▶ TESTO FORNITO
------------------------------------------------------------------------

Drammatico? In qualche modo sì, certo… se non fosse che ogni malattia, qualunque essa sia, ha per virtù di portarci un insegnamento, anche se lo rifiutiamo, anche se diciamo di fregarcene, anche se ci ribelliamo. Prima o poi, ci rimanda a noi stessi, ai nostri punti deboli e ai nostri abissi di incoscienza. Certo, l’immagine è classica ma, per quanto logora, non è detto che ne comprendiamo tutti gli sviluppi.
E, mi direte voi, le Guide della nostra Umanità che ruolo hanno in tutto ciò? I nostri Fratelli Maggiori sono i nostri Medici dell’anima, senza alcun dubbio… sono dei Medici che non hanno ancora “trovato tutto” né “capito tutto” e da cui quindi non dobbiamo aspettarci tutto, ma che si applicano, con compassione, a restituirci a noi stessi, a stimolare instancabilmente il nostro cuore profondo, là dove sta scritto il nostro nome. Anche loro vanno avanti e continuano a imparare…
Con l’istituzione delle religioni, nel corso dei Tempi, questi Medici dell’anima ci hanno evidentemente proposto qualche rimedio – una sorta di pillole che abbiamo più o meno ben assunto e assimilato – proprio perché, data l’impossibilità di restituirci la memoria, ci aiutassero a rinforzare la nostra colonna vertebrale e a stabilire un obiettivo.

------------------------------------------------------------------------

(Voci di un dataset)

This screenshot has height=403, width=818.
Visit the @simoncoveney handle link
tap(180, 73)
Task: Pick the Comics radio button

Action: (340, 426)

------------------------------------------------------------------------

▶ DOMANDE
(a) Riassumi il testo fornito in due frasi.
(b) Nel testo fornito c'è la frase "Certo, l’immagine è classica ma, per quanto logora, non è detto che ne comprendiamo tutti gli sviluppi." Traducila in inglese.
Le voci del dataset non servono.

▶ RISPOSTE NUMERATE
(a) Ogni malattia porta un insegnamento che, prima o poi, ci rimanda a noi stessi, ai nostri punti deboli e ai nostri abissi di incoscienza. Le Guide della nostra Umanità sono Medici dell'anima che non hanno ancora capito tutto ma si applicano con compassione a restituirci a noi stessi, e con le religioni ci hanno proposto rimedi per rinforzare la nostra colonna vertebrale e stabilire un obiettivo.

(b) Of course, the image is a classic one, but however worn out it may be, that doesn't mean we understand all its implications.